Die religiöse Tradition

13.3.1 Die religiöse Tradition


Unser moralisches Erbe wird oft als „jüdisch-christlich" beschrieben. Das bedeutet, dass unsere Wertvorstellungen aus der jüdischen und christlichen Religion stammen, und diese Erklärung ist zu einem gewissen Grade richtig. Aber diese beiden Religionen selbst sind, auch wenn wir uns dessen oft nicht bewusst sind, durch viele andere alte Glaubensvorstellungen mitgeprägt. Direkt oder indirekt sind unsere Einstellungen auch durch nahöstliche Mythen, griechische Philosophie, römische Gesetze und germanische Gebräuche beeinflusst worden. Selbst wenn wir uns nur mit der „christlichen" Tradition beschäftigen, stellen wir fest, dass sie zu verschiedenen Zeiten unterschiedlich ausgelegt wurde. So beweisen historische Untersuchungen zum Beispiel, dass die Einstellung des Christentums gegenüber Sexualität im Laufe der Jahrhunderte sehr unterschiedlich war und dass diese Unterschiede keineswegs so leicht zu erklären sind, wie wir oft annehmen. Um nur ein Beispiel zu geben: Wir sind es gewohnt, Religiosität mit Schamhaftigkeit gleichzusetzen, obwohl das mittelalterliche England Chaucers, mit all seinen Unflätigkeiten und Anzüglichkeiten, ein wesentlich frömmeres Land war als das prüde England der Königin Victoria. Dennoch kann man im großen und ganzen sagen, dass die jüdisch-christliche Doktrin lange Zeit unser Leben beherrscht hat, und dass viele ihrer Anschauungen willkürlich und engstirnig waren. Fast immer haben Juden und Christen geglaubt, der einzige Zweck der Sexualität sei die Fortpflanzung.

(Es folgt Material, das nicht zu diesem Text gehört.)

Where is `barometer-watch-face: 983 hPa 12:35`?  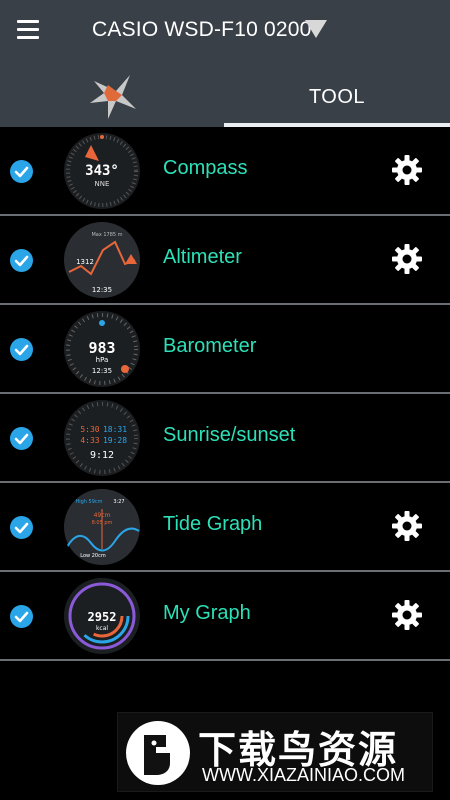
barometer-watch-face: 983 hPa 12:35 is located at coordinates (102, 349).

Im alten Israel wurde nach dem Gesetz „Seid fruchtbar und mehret euch" jedermann zur Fortpflanzung angehalten. Koitus zwischen Ehepartnern wurde gefördert, jede andere Form sexuellen Ausdrucks war tabu. Sogar Geschlechtsverkehr zwischen Ehepartnern wurde als sündig erachtet, wenn die Frau ihre Menstruation hatte, also nicht schwanger werden konnte. Die „schlimmsten" nicht auf Fortpflanzung gerichteten Sünden waren homosexueller Geschlechtsverkehr und sexueller Kontakt mit Tieren, die als „Greueltaten" und Götzendienst galten. So wurden sie zu religiösen Verbrechen. Sie verletzten Gottes „natürliche Ordnung", und jeder, der solche Verbrechen beging, galt gleichzeitig auch als Ketzer. Unter den Gläubigen konnte er nicht toleriert werden, man musste ihn daher töten.


Die ersten Christen verwarfen viele jüdische Auffassungen und Traditionen, aber hinsichtlich der Sexualität richteten sie sich mehr oder weniger nach dem Mosaischen Gesetz. Bald entwickelten sie sogar noch strengere eigene Gesetze. Eine Zeitlang wurden allen sexuellen Freuden zugunsten der Keuschheit abgelehnt. Zeugung innerhalb der Ehe wurde als legitim anerkannt, Enthaltsamkeit wurde jedoch als der höhere moralische Wert gepriesen. Diese neue Askese nahm zwar im Laufe der Zeit etwas ab, die negative Grundeinstellung blieb jedoch bestehen. Die einzige „natürliche" Funktion der Sexualität blieb, nach Ansicht der Kirche des Mittelalters, die Fortpflanzung.


Auch die protestantische Reformation zeigte wenig sexuelle Toleranz, Im Gegenteil, während die Protestanten das Zölibat angriffen, hielten sie an der Fortpflanzungsfunktion der Sexualität fest und verurteilten jede sexuelle Handlung außerhalb der Ehe. Sie scheuten sich nicht, die Gesetze des Alten Testaments gegen alle sexuelle Ketzerei wieder aufleben zu lassen, und diese bildeten dann die Grundlage der modernen Sexualgesetzgebung in England und Nordamerika.